What is an initial public offering?

When a company first issues common shares to the public, it is called an Initial Public Offering (IPO). This is a process in which an unlisted company (not listed on the stock market) raises capital from the public. Once the process is complete, the company’s shares are listed on the stock exchange.

Points to consider before investing in an IPO

1) Company Background – Understand company business model, company products, company revenue mix (depending on geography, product, and region)

2) Customer Base -Name of Customers, Total Number of customers. Is the client large companies or small companies?

3) Industry – The industry in which the company operates. Current and future industry prospects.

4) Offer price vs. Earnings per share – Offer price is the price at which the company offers its shares to the public. Earnings per share (EPS) is the company’s net income divided by the company’s total shares. It is an indicator of the profitability of the company. Compare the offer price to the company’s EPS and find out how many times the offer price is a multiple of EPS. For example, Company A came out with an IPO and the price band is Rs 120-150. Next year, company A’s EPS is Rs 30. In this case, the offer price is 5 times (150/30) of the EPS. Always consider the highest price of the price band (Rs 150). If the multiple is higher, it means you are paying a higher premium for the share and vice versa.

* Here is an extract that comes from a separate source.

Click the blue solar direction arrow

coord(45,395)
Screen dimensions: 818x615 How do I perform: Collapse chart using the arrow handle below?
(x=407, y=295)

5) Lead Managers – Check the Lead Managers of the IPO issuance. If Lead Managers have a good brand, this also implies the quality of the company. An important point to keep in mind is that good top managers definitely will not like to be involved in sub-par companies.

6) Red herring brochure: Please read the red herring brochure carefully and check all the risk factors of the company.

Since investing in equity shares carries a high degree of risk, be sure to verify all information before investing in an initial public offering. The risk of an IPO is the same as the risk of a stock, so based on your risk appetite, make your decision. Most of the information mentioned will be available in the red herring prospectus and on the Lead Managers company website.